We merken wel dat we op de heenweg erg moe moeten zijn geweest, want we zien best veel dingen die ons helemaal niet bekend voorkomen. Het is blijkbaar een goede dag om jonge rijstplantjes uit te poten, want overal is men druk aan het werk op de volgelopen rijstvelden.
Na 150 kilometer krijgen we Tana weer in beeld en het is een mooi gezicht om deze grote stad over een aantal heuvels te zien liggen. Niri stopt voor de laatste keer om een paar fotootjes te laten maken en mengt zich dan in het drukke verkeer van een grote stad. Je merkt dat hij zich hier minder op zijn gemak voelt dan op een modderpad. Na een kwartiertje toeteren en filerijden zijn we eindelijk bij ons hotel.
We gooien onze bagage op onze kamer in hotel Sakamanga en nemen afscheid van Niri en geven hem een lekkere fooi mee.
Het is inmiddels 12:30 uur en we besluiten even snel wat te eten bij het naast gelegen Saka Express. Het is een soort cafetaria en je kunt hier allerlei snacks krijgen die we in Nederland heel normaal vinden, maar in de rest van Madagascar niet te krijgen zijn.
Daarna gaan we op zoek naar een taxi en dat is niet zo moeilijk. De stad kleurt bijna geel van de vele Renaultjes 4. Na stevig onderhandelen krijgen we niets van de prijs af en laten we ons naar het Rova brengen. Dit paleis is ontworpen voor koningin Ranavolana I en het ligt op de hoogste van de heuvels waarop Tana gebouwd is. Het paleis is een paar jaar geleden afgebrand, maar aangezien er nog niet veel aan restauratie gedaan is, gaan we al snel weer downhill om de rest van Tana te ontdekken.

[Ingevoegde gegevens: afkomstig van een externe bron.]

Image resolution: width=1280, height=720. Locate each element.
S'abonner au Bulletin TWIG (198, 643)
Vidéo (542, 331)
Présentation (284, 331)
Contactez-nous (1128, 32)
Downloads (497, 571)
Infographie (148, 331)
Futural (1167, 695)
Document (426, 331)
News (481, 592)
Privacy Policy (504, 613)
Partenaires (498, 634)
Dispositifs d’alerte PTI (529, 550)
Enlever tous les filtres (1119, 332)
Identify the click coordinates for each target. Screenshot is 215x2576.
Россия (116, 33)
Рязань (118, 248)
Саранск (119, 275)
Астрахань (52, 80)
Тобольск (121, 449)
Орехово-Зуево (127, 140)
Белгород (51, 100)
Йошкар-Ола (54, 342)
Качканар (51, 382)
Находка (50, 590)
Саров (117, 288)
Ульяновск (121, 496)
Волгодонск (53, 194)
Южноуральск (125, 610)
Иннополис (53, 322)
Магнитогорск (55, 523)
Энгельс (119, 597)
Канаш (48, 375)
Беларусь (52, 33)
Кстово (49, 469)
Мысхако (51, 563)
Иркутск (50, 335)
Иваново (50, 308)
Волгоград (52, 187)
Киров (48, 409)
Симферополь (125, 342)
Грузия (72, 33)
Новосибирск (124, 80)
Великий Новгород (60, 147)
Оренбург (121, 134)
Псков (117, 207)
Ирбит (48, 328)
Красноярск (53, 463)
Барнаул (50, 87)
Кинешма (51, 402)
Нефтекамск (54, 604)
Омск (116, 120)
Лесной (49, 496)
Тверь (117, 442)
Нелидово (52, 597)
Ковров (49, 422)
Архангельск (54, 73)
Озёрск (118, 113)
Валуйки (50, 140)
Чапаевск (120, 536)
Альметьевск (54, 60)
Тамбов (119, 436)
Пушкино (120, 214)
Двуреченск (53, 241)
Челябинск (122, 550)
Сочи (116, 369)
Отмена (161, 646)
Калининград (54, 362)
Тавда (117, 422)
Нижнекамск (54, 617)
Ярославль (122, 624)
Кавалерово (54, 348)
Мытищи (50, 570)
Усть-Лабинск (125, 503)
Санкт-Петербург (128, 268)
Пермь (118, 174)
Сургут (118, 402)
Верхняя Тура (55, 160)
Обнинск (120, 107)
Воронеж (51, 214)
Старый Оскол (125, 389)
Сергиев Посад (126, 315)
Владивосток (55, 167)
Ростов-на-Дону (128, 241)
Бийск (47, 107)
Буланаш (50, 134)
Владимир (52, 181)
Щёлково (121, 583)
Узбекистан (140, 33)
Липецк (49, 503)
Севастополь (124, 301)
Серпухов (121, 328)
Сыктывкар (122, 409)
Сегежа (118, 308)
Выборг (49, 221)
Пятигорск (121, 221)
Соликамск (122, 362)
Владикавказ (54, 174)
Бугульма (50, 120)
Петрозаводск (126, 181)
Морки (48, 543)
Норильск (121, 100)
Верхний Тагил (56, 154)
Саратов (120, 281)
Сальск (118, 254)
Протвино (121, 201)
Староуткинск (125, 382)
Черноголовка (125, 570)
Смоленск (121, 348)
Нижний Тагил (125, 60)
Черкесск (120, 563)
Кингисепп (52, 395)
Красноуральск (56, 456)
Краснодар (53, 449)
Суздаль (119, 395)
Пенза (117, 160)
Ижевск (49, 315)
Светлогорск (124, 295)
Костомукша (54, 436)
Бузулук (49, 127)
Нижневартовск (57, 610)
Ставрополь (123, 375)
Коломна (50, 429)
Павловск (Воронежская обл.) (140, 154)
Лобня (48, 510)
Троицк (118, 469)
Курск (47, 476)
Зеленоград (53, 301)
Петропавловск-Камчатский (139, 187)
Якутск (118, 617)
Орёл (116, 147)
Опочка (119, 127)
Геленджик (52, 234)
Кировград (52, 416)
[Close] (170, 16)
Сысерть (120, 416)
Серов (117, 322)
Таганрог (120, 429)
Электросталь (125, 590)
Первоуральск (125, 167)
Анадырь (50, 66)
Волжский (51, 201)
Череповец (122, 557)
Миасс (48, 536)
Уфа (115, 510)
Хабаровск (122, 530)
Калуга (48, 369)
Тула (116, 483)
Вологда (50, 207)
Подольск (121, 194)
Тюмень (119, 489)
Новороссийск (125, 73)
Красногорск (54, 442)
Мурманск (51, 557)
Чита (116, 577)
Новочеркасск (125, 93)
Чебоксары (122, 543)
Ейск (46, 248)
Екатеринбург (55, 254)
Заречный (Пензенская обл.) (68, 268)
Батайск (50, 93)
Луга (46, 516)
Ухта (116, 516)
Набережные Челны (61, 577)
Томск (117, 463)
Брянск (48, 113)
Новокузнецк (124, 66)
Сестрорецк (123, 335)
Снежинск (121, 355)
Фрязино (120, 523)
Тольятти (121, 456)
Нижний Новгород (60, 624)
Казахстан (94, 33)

Tana is een grote rommelige stad en het lukt ons al snel om te verdwalen. Gelukkig zijn de inwoners van Tana erg hulpvaardig, dus uiteindelijk weten we de markt van Analakely te vinden. De markt is anders dan de andere markten in het land. Hier is veel meer non-food te vinden terwijl dat in de rest van het land vaak maar een klein gedeelte van het aanbod vormt.
Na het bezoekje aan de markt wandelen we rustig terug naar het hotel. Onderweg gaan we nog wat winkeltjes in en hebben al wat souvenirs uitgezocht. Omdat we de laatste dag hier nog even terugkomen, laten we de souvenirs nog in de winkel liggen.
Bij terugkomst in het hotel bespreken we alvast een tafeltje in het Saka restaurant en bellen met Mora-travel voor de vertrektijd van morgen. Omdat zij die nog niet hadden vestgesteld doen wij het voorstel om 10:00 uur te vertrekken; eindelijk een keertje uitslapen.
Woensdag 7 november
Nadat we vanochtend een keer lekker hadden uitgeslapen en ons tegoed hadden gedaan aan een heerlijk ontbijtbuffet zijn we, in afwachting van onze 'nieuwe' chauffeur, bij de receptie gaan zitten.
Je zou verwachten dat de chauffeur met een vertrektijd van 10:00 uur ruimschoots op tijd zou zijn, maar het lukte hem toch om pas om 10:15 uur aan te komen kakken. Maar goed, maak je niet druk of 'mora mora' zoals ze hier zeggen.
Met onze bagage op de rug liepen we naar de auto en daar keken we even vreemd op toen bleek dat dit een Mercedes E290 bleek te zijn. Dat zit wel even anders dan in een Landcruiser of een Patrol.
Het bleek nog niet zo eenvoudig om Tana uit te komen; wat een drukke stad is dit. Politieagenten proberen het verkeer te regelen, maar het lijkt dweilen met de kraan open.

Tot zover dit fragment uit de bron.